• _Work order_
What is the number of lines in these records that hold the word "Task"? Reply with that number alone.

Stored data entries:
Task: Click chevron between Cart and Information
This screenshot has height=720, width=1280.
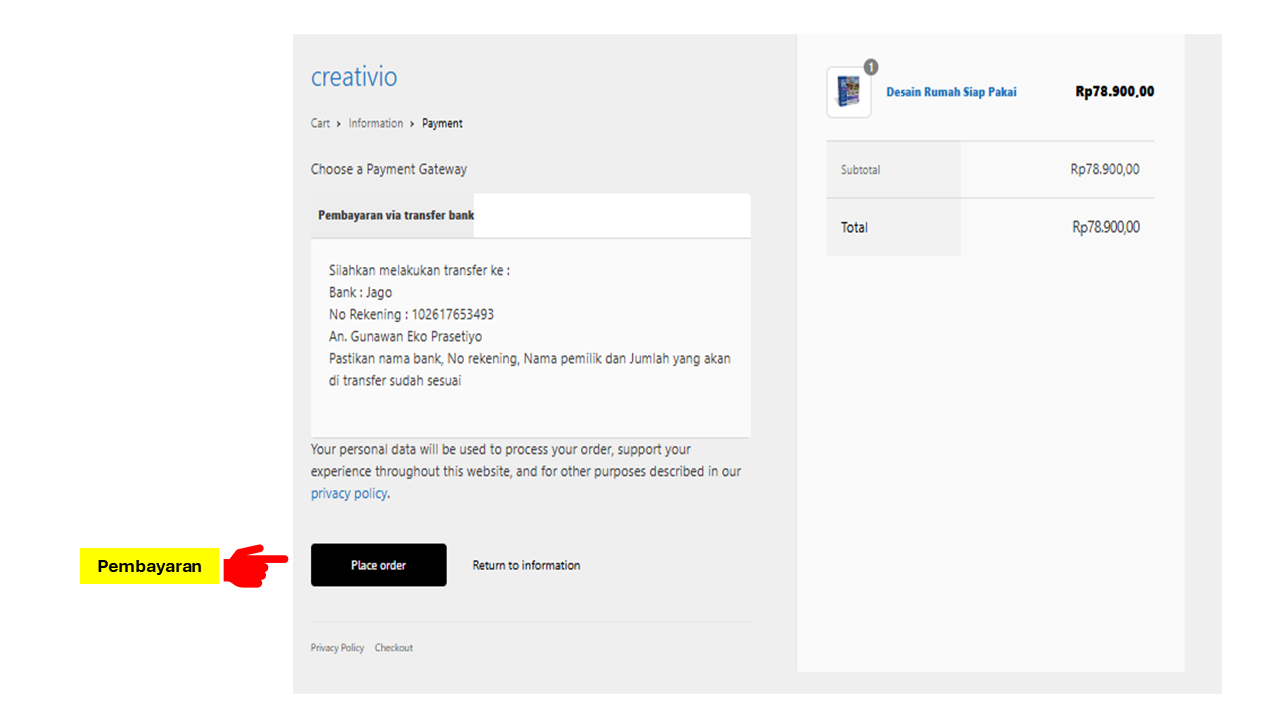Action: coord(339,124)
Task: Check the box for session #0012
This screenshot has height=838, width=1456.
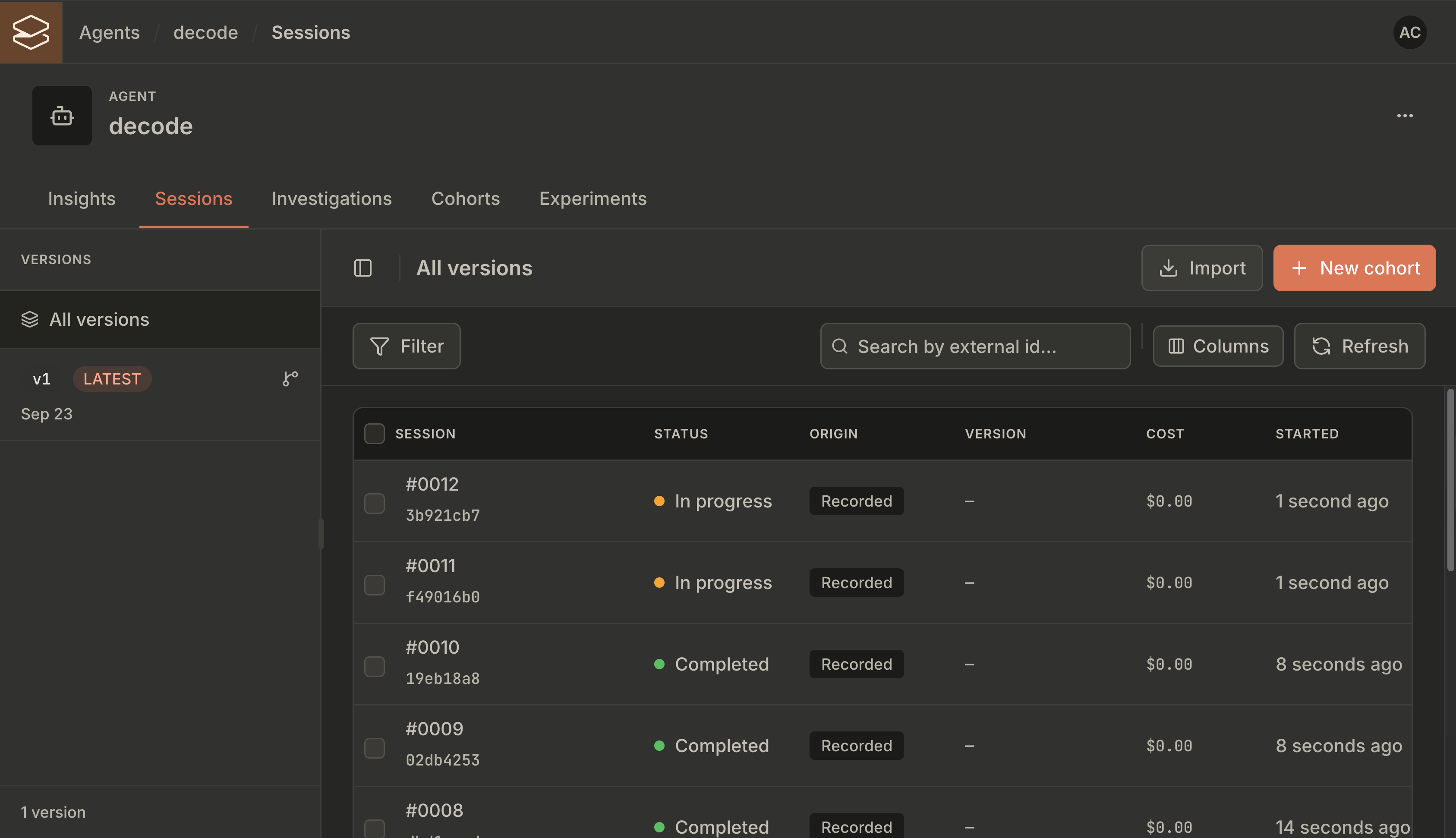Action: pos(375,504)
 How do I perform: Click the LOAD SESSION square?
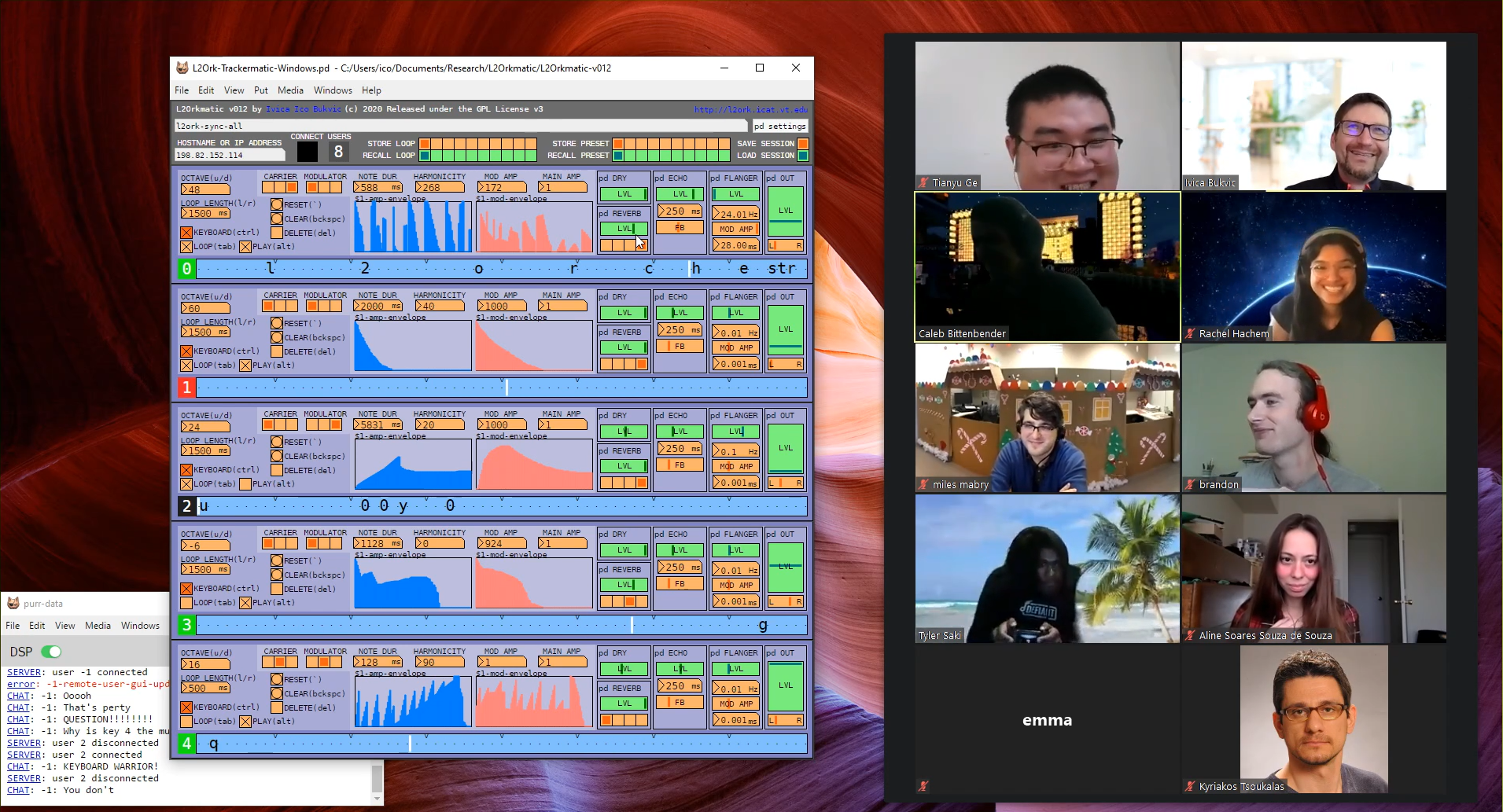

• _Response box_
2